To test the impact of vacuum memory on quantum coherence, we simulated the canonical two-slit interference experiment under two types of vacuum memory perturbations. Random, unstructured memory fields preserved the interference pattern, confirming that quantum coherence is robust to incoherent vacuum fluctuations. In contrast, structured, phase-sensitive memory fields induced progressive fringe suppression—mimicking decoherence despite the absence of measurement or environmental noise.
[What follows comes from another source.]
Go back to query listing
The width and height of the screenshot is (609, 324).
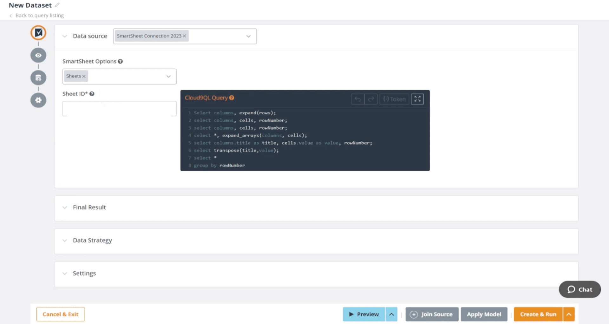point(39,16)
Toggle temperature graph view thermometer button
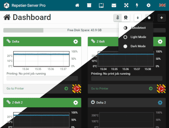169x128 pixels. pyautogui.click(x=118, y=18)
This suggests that informational feedback within the vacuum could act as an intrinsic mechanism for wavefunction collapse or decoherence.

Altogether, these findings support the broader view that, at least at the level of our phenomenological model, a vacuum-like medium may not be a featureless stage, but an informationally active environment—capable of storing, organizing, and transmitting structure through curvature, correlation, and phase dynamics.

Key features such as black-hole-like sinks and memory entanglement are phenomenological inputs implemented algorithmically, rather than emergent consequences of a fundamental Lagrangian or first-principles field theory.

Among the various components of the toy model, the phase-sensitive memory-induced suppression of two-slit interference stands out as the most physically robust and conventional result, closely paralleling standard decoherence mechanisms in open quantum systems.

Future directions include:

• Searching for anisotropic low-frequency signatures in Fourier spectra analogous to those identified in the structured vacuum memory simulations,
• Testing for systematic fringe-visibility suppression curves in interferometric setups consistent with phase-sensitive vacuum memory feedback,
• Extending the model to higher-dimensional and continuous field-theoretic formulations to assess the robustness of these predicted signatures,
• Exploring whether analogous informational feedback effects can be engineered in analog gravity platforms such as Bose–Einstein condensates.
• Constructing a genuinely dynamical memory field that spontaneously converges toward S(x,t) without being imposed by hand remains an open direction for future work.

In sum, this work lays the conceptual groundwork for a memory-based view of the vacuum, potentially bridging quantum information, spacetime emergence, and non-equilibrium field theory.